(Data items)
= = =

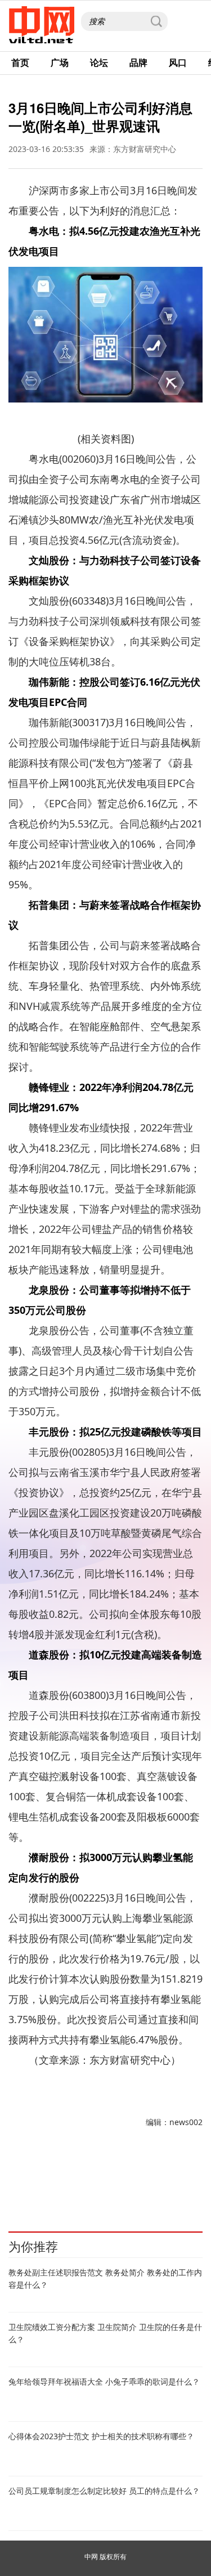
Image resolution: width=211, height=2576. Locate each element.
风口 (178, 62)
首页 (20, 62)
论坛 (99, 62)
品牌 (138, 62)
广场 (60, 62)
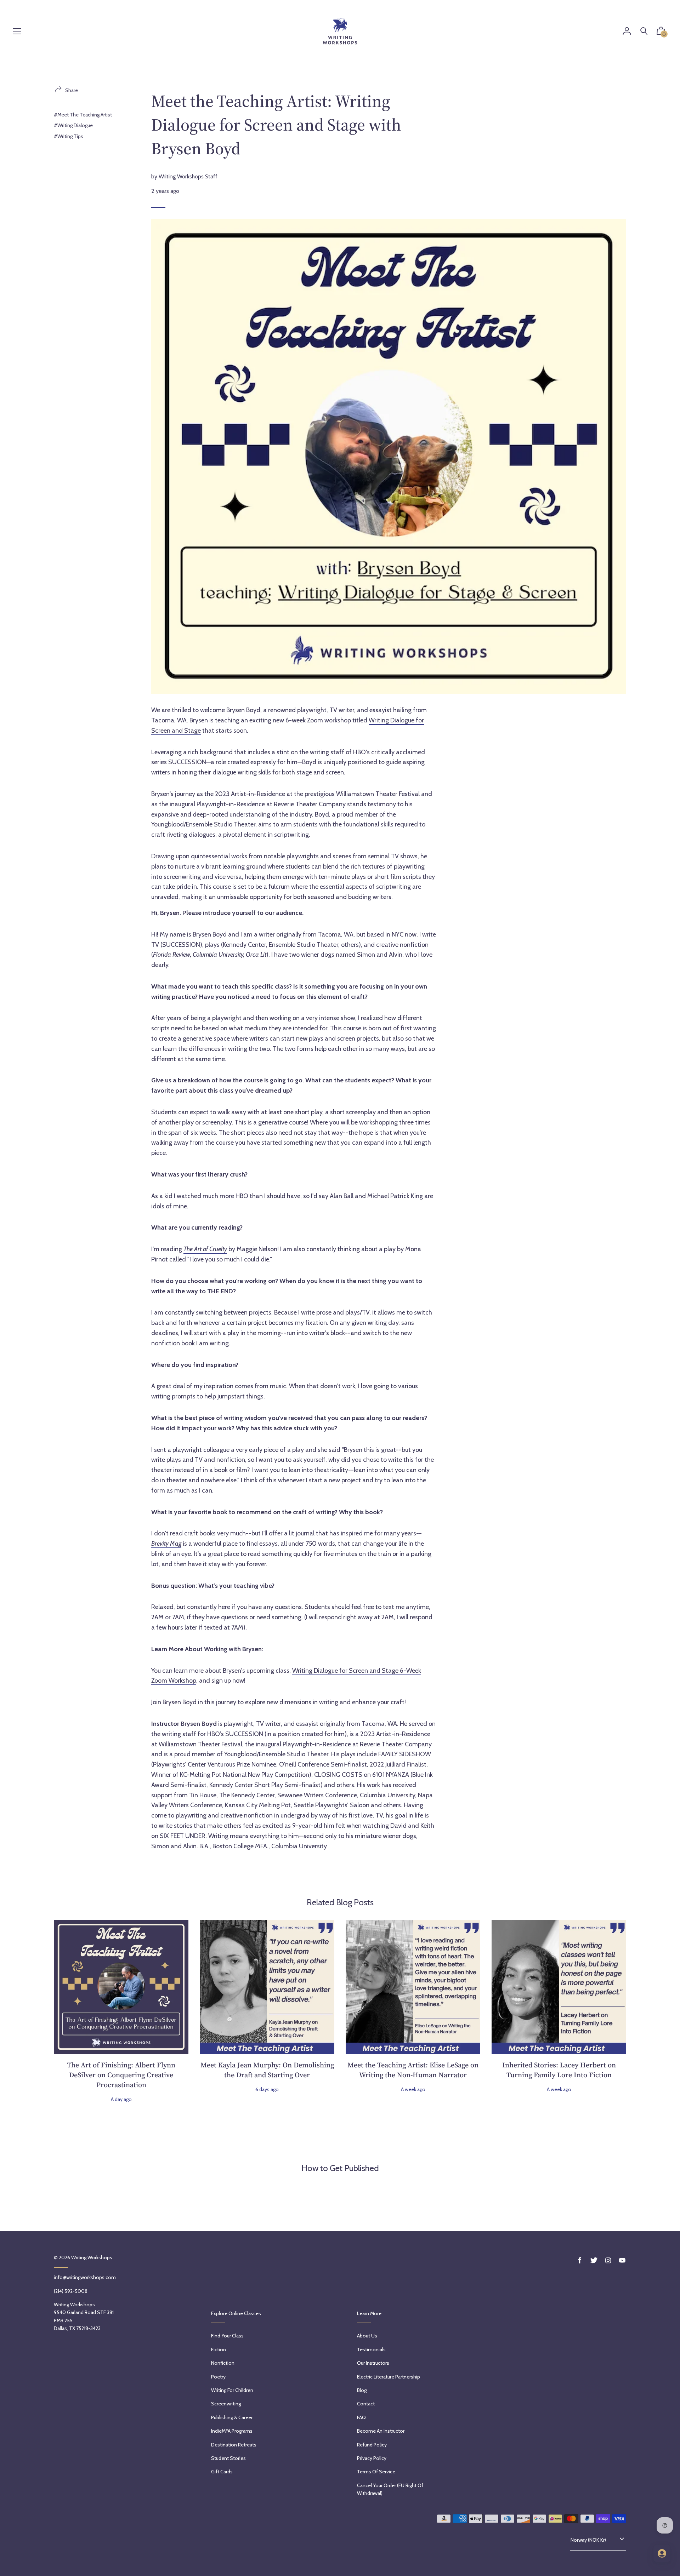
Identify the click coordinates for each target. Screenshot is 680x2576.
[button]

= = =

### [Task statement]
Each line, starting with the one containing "Identify the click" and ending with the last line of the records above, should be reproduced exactly.

### [Written solution]
Identify the click coordinates for each target. Screenshot is 680x2576.
[button]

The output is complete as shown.